→ PROBLEM DESCRIPTION: Could you reproduce all of the records exactly?

Dataset entries:
#####

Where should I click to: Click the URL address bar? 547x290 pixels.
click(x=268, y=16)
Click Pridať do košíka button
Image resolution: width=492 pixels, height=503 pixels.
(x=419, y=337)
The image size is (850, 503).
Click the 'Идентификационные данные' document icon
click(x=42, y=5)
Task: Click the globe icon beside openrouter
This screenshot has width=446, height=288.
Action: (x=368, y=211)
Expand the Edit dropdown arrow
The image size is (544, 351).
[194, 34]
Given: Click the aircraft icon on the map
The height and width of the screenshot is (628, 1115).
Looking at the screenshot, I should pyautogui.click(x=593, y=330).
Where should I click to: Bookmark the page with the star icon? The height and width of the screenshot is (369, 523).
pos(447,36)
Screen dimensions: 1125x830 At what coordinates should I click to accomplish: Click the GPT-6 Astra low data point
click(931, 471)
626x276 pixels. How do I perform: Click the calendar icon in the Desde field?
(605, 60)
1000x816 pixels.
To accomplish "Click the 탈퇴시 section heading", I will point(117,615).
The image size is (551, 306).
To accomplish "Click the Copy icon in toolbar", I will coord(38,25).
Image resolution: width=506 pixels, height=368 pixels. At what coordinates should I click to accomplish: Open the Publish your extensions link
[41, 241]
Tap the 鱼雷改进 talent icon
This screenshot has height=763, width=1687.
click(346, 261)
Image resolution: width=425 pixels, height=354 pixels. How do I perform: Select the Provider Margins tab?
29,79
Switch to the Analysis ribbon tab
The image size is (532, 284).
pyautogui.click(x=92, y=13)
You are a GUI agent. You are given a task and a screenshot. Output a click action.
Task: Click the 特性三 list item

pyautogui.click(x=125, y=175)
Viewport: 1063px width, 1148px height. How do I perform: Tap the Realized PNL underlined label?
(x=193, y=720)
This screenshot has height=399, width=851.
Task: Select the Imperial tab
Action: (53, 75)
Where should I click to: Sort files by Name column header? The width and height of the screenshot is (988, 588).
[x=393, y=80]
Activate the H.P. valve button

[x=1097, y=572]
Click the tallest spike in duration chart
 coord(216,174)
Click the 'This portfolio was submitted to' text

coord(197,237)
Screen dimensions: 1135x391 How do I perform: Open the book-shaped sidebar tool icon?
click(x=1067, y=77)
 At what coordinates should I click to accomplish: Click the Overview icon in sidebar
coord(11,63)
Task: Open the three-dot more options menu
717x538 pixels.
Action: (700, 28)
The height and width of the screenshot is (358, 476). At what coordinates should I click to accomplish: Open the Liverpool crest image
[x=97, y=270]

#####

→ REPLY TO THE EXERCISE:
Where should I click to: Click the URL address bar? 547x290 pixels.
click(x=268, y=16)
Click Pridať do košíka button
Image resolution: width=492 pixels, height=503 pixels.
(x=419, y=337)
The image size is (850, 503).
Click the 'Идентификационные данные' document icon
click(x=42, y=5)
Task: Click the globe icon beside openrouter
This screenshot has width=446, height=288.
Action: (x=368, y=211)
Expand the Edit dropdown arrow
The image size is (544, 351).
[194, 34]
Given: Click the aircraft icon on the map
The height and width of the screenshot is (628, 1115).
Looking at the screenshot, I should pyautogui.click(x=593, y=330).
Where should I click to: Bookmark the page with the star icon? The height and width of the screenshot is (369, 523).
pos(447,36)
Screen dimensions: 1125x830 At what coordinates should I click to accomplish: Click the GPT-6 Astra low data point
click(931, 471)
626x276 pixels. How do I perform: Click the calendar icon in the Desde field?
(605, 60)
1000x816 pixels.
To accomplish "Click the 탈퇴시 section heading", I will point(117,615).
The image size is (551, 306).
To accomplish "Click the Copy icon in toolbar", I will coord(38,25).
Image resolution: width=506 pixels, height=368 pixels. At what coordinates should I click to accomplish: Open the Publish your extensions link
[41, 241]
Tap the 鱼雷改进 talent icon
This screenshot has height=763, width=1687.
click(346, 261)
Image resolution: width=425 pixels, height=354 pixels. How do I perform: Select the Provider Margins tab?
29,79
Switch to the Analysis ribbon tab
The image size is (532, 284).
pyautogui.click(x=92, y=13)
You are a GUI agent. You are given a task and a screenshot. Output a click action.
Task: Click the 特性三 list item

pyautogui.click(x=125, y=175)
Viewport: 1063px width, 1148px height. How do I perform: Tap the Realized PNL underlined label?
(x=193, y=720)
This screenshot has height=399, width=851.
Task: Select the Imperial tab
Action: (53, 75)
Where should I click to: Sort files by Name column header? The width and height of the screenshot is (988, 588).
[x=393, y=80]
Activate the H.P. valve button

[x=1097, y=572]
Click the tallest spike in duration chart
 coord(216,174)
Click the 'This portfolio was submitted to' text

coord(197,237)
Screen dimensions: 1135x391 How do I perform: Open the book-shaped sidebar tool icon?
click(x=1067, y=77)
 At what coordinates should I click to accomplish: Click the Overview icon in sidebar
coord(11,63)
Task: Open the three-dot more options menu
717x538 pixels.
Action: (700, 28)
The height and width of the screenshot is (358, 476). At what coordinates should I click to accomplish: Open the Liverpool crest image
[x=97, y=270]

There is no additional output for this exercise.